Feed Rescue: Converting Raw Ulta Scrapes into Google Merchant Center XML
Source: Dev.to
Phase 1 – Analyzing the Source Data
Before we generate any XML we need to understand the raw material.
The Ulta.com‑Scrapers repository (Selenium & Playwright versions) outputs a JSONL file where each line conforms to the same ScrapedData dataclass.
Typical raw record:
{
"productId": "2583561",
"name": "CeraVe - Hydrating Facial Cleanser",
"brand": "CeraVe",
"price": 17.99,
"currency": "USD",
"availability": "in_stock",
"description": "Hydrating Facial Cleanser gently removes dirt...",
"images": [
{
"url": "https://media.ulta.com/i/ulta/2583561?w=2000&h=2000",
"altText": "Product Image"
}
],
"url": "https://www.ulta.com/p/hydrating-facial-cleanser-pimprod2001719"
}
Why JSONL?
Because it is line‑delimited, we can stream the file product‑by‑product without loading the entire (potentially 500 MB) dataset into memory.

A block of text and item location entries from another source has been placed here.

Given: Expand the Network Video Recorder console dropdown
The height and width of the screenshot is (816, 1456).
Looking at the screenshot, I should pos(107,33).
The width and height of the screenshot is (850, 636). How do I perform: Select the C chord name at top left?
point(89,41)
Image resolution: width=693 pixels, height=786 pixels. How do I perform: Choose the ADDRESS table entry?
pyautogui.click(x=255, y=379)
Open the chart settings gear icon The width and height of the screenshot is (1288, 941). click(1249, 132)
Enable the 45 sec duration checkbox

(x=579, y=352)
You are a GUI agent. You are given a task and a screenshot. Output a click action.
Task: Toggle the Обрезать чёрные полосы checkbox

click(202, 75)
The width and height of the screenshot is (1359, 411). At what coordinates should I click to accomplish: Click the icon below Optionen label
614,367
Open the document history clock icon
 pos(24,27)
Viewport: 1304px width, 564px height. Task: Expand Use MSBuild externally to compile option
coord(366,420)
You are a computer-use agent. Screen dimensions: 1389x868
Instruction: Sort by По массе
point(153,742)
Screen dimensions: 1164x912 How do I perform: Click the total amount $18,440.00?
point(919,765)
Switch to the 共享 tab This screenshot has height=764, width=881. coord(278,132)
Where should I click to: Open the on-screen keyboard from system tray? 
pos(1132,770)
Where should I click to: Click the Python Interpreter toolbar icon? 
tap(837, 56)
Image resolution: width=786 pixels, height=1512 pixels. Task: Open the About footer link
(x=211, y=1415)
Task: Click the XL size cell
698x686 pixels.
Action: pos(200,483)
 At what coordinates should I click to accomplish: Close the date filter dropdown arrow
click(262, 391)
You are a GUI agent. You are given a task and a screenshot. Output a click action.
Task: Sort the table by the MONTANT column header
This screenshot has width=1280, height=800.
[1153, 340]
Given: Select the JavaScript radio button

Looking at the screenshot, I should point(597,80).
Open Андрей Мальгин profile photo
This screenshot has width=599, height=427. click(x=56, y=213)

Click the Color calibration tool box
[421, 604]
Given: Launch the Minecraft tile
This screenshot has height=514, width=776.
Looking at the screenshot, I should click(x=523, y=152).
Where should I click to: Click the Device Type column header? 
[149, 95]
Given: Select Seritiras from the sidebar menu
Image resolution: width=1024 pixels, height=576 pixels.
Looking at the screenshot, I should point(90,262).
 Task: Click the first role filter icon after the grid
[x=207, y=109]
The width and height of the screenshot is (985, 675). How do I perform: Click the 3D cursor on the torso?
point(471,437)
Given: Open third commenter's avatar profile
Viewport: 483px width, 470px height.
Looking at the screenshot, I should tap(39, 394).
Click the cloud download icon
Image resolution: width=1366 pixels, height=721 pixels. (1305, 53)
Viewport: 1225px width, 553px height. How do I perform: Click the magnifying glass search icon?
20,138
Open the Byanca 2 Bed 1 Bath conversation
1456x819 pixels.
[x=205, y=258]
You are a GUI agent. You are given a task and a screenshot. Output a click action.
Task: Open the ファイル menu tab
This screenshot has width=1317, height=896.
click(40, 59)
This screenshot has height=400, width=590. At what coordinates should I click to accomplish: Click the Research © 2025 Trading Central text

Phase 2 – Google Merchant Center Specification
Google Shopping accepts only an RSS 2.0 (or Atom) feed that uses the g: namespace. Below is the required mapping from the Ulta scraper fields to the GMC XML tags.
| Ulta Scraper Field | GMC XML Tag | Requirement / Notes |
|---|---|---|
productId | g:id | Unique identifier |
name | g:title | Max 150 characters |
description | g:description | Plain text, no broken HTML |
url | g:link | Absolute URL |
images[0]['url'] | g:image_link | High‑resolution primary image |
price + currency | g:price | Format: 17.99 USD |
availability | g:availability | Must be one of in_stock, out_of_stock, preorder |
brand | g:brand | Optional but recommended |
| (static) | g:condition | Set to new for all products |
Phase 3 – Field Mapping & Transformation Logic
1. Price Normalization
def format_gmc_price(amount: float, currency: str) -> str:
"""
Return a price string in the format required by Google Merchant Center:
e.g. 17.99 USD
"""
return f"{amount:.2f} {currency}"
Ensures two‑decimal precision and appends the ISO‑4217 currency code.
2. Availability Mapping
The scraper already returns in_stock, out_of_stock, or preorder.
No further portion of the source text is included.